**GOAL OF THE EXERCISE:**
Copies of all lines that contain "Identify" are needed; take them from the data below.

** Opening RECORDED INFORMATION block **

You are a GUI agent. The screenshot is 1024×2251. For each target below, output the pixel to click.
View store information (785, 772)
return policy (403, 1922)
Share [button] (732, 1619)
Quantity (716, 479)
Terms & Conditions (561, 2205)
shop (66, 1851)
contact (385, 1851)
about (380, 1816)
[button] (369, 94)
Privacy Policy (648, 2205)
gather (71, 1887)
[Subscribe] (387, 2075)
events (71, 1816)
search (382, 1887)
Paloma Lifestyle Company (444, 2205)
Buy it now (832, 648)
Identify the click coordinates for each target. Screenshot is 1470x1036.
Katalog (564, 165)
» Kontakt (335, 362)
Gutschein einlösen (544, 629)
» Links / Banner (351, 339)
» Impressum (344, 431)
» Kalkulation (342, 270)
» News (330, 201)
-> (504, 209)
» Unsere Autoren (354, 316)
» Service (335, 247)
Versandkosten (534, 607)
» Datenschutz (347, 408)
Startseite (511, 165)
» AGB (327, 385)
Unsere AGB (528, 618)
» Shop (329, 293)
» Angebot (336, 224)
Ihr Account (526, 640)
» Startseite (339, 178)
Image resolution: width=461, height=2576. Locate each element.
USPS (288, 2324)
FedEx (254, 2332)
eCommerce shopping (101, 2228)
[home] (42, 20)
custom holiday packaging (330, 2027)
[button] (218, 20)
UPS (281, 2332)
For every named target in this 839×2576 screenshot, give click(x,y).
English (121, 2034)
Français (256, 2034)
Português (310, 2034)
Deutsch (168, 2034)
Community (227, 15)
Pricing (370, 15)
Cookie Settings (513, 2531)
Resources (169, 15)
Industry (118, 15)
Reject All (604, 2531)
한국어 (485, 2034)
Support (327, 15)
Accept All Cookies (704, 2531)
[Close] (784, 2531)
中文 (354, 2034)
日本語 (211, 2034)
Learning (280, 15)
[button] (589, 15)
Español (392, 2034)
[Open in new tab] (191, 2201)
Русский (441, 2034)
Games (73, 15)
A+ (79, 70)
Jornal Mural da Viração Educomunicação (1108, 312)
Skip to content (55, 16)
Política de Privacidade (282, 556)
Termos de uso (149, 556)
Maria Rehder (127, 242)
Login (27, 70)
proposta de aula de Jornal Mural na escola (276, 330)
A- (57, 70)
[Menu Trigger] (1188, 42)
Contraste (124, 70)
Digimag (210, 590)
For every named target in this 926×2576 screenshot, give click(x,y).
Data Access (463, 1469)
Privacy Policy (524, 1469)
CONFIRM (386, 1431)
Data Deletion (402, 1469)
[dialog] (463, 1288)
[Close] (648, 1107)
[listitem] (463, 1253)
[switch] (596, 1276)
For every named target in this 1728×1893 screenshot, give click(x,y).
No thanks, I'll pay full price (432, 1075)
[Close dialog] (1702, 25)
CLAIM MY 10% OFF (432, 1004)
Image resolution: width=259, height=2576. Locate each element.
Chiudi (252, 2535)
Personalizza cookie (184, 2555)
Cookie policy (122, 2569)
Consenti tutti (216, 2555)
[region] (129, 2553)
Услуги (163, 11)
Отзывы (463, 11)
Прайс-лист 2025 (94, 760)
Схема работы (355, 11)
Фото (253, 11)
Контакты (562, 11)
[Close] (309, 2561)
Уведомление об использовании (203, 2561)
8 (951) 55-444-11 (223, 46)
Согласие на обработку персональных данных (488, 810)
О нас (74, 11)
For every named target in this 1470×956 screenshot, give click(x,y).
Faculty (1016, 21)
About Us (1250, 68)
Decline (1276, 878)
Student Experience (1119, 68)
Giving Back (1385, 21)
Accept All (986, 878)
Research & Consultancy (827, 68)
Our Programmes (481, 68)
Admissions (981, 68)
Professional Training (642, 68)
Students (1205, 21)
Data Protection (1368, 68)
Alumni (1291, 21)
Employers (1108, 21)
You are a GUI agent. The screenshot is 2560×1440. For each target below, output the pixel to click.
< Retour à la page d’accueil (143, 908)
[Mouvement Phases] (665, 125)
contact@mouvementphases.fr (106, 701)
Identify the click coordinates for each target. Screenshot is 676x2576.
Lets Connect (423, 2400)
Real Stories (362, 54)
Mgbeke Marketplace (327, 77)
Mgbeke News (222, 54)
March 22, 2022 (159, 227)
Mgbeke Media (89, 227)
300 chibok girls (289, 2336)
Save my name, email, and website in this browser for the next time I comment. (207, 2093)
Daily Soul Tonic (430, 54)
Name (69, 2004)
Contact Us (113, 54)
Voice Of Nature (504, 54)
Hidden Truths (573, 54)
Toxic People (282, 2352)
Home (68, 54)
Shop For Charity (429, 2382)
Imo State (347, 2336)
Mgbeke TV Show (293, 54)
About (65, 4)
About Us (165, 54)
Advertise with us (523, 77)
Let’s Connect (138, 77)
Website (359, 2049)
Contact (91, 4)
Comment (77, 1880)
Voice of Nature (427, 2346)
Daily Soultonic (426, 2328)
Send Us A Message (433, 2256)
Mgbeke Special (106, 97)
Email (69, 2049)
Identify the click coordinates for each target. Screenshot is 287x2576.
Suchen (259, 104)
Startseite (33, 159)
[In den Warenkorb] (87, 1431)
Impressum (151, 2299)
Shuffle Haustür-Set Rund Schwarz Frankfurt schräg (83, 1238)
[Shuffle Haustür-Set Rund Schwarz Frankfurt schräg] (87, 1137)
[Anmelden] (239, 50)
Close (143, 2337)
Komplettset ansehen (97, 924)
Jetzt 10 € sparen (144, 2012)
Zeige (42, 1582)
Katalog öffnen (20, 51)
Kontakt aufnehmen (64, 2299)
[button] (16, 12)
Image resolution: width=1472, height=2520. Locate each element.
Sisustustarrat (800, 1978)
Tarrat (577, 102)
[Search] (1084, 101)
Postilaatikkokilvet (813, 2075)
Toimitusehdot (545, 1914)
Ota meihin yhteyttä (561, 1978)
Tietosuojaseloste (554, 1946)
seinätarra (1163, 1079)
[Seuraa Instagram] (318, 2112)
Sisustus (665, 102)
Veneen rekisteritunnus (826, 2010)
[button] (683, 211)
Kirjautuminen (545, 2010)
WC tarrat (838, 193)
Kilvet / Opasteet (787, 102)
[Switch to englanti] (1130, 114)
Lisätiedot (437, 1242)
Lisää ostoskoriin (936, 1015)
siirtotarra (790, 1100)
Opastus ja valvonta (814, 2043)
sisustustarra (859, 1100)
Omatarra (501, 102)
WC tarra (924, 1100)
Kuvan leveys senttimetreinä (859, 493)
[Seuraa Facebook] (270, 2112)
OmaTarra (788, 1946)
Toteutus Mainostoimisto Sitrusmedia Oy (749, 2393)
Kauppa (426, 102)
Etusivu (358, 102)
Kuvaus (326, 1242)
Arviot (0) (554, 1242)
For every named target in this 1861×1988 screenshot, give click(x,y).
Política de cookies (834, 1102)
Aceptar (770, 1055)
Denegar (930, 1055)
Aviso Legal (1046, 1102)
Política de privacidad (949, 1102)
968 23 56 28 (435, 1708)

** Closing RECORDED INFORMATION block **

**SOLUTION FOR THIS EXERCISE:**
Identify the click coordinates for each target. Screenshot is 1470x1036.
Identify the click coordinates for each target. Screenshot is 676x2576.
Identify the click coordinates for each target. Screenshot is 287x2576.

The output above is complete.